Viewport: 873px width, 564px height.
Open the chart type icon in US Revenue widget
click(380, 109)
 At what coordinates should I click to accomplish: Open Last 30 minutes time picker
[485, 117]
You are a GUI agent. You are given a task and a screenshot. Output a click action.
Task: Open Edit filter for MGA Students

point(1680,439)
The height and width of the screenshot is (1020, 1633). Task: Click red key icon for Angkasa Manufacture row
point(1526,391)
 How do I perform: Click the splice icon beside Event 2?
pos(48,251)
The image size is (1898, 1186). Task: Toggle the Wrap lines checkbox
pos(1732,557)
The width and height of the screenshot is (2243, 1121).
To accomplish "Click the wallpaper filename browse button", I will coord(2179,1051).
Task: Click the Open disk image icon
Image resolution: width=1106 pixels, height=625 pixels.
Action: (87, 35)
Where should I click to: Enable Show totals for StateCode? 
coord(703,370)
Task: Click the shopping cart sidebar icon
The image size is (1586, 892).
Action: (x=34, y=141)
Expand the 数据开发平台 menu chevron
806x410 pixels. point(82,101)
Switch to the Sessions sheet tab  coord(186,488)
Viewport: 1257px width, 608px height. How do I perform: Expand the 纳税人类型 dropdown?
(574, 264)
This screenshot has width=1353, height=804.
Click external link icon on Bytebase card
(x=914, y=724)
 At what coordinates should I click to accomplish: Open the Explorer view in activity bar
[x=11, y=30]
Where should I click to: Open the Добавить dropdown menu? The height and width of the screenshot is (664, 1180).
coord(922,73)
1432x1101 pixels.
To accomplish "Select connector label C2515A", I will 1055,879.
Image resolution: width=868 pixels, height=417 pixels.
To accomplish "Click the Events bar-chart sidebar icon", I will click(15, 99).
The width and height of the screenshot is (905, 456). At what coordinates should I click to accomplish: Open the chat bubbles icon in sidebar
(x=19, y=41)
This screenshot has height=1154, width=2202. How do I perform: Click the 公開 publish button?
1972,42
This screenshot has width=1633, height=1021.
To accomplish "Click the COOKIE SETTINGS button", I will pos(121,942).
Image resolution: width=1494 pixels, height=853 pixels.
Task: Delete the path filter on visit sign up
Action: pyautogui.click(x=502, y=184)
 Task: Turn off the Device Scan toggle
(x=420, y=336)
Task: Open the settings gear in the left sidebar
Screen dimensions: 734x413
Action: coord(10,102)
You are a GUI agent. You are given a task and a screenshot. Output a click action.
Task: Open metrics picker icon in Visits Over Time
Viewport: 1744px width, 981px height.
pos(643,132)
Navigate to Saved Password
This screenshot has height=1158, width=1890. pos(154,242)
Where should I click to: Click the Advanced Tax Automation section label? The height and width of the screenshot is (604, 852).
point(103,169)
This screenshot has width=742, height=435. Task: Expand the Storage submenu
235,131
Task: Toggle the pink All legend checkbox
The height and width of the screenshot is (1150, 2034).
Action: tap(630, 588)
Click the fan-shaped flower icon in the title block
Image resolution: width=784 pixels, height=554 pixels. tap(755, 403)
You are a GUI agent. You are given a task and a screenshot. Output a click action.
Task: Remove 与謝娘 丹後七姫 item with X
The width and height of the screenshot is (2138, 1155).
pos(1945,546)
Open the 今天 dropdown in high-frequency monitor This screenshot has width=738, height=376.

━━━━━━━━

Task to complete.
Please restate, word for word, the lines of the entries that run from the first line through the one holding "Task: Click the shopping cart sidebar icon", and add nothing.

Task result.
Viewport: 873px width, 564px height.
Open the chart type icon in US Revenue widget
click(380, 109)
 At what coordinates should I click to accomplish: Open Last 30 minutes time picker
[485, 117]
You are a GUI agent. You are given a task and a screenshot. Output a click action.
Task: Open Edit filter for MGA Students

point(1680,439)
The height and width of the screenshot is (1020, 1633). Task: Click red key icon for Angkasa Manufacture row
point(1526,391)
 How do I perform: Click the splice icon beside Event 2?
pos(48,251)
The image size is (1898, 1186). Task: Toggle the Wrap lines checkbox
pos(1732,557)
The width and height of the screenshot is (2243, 1121).
To accomplish "Click the wallpaper filename browse button", I will coord(2179,1051).
Task: Click the Open disk image icon
Image resolution: width=1106 pixels, height=625 pixels.
Action: (87, 35)
Where should I click to: Enable Show totals for StateCode? 
coord(703,370)
Task: Click the shopping cart sidebar icon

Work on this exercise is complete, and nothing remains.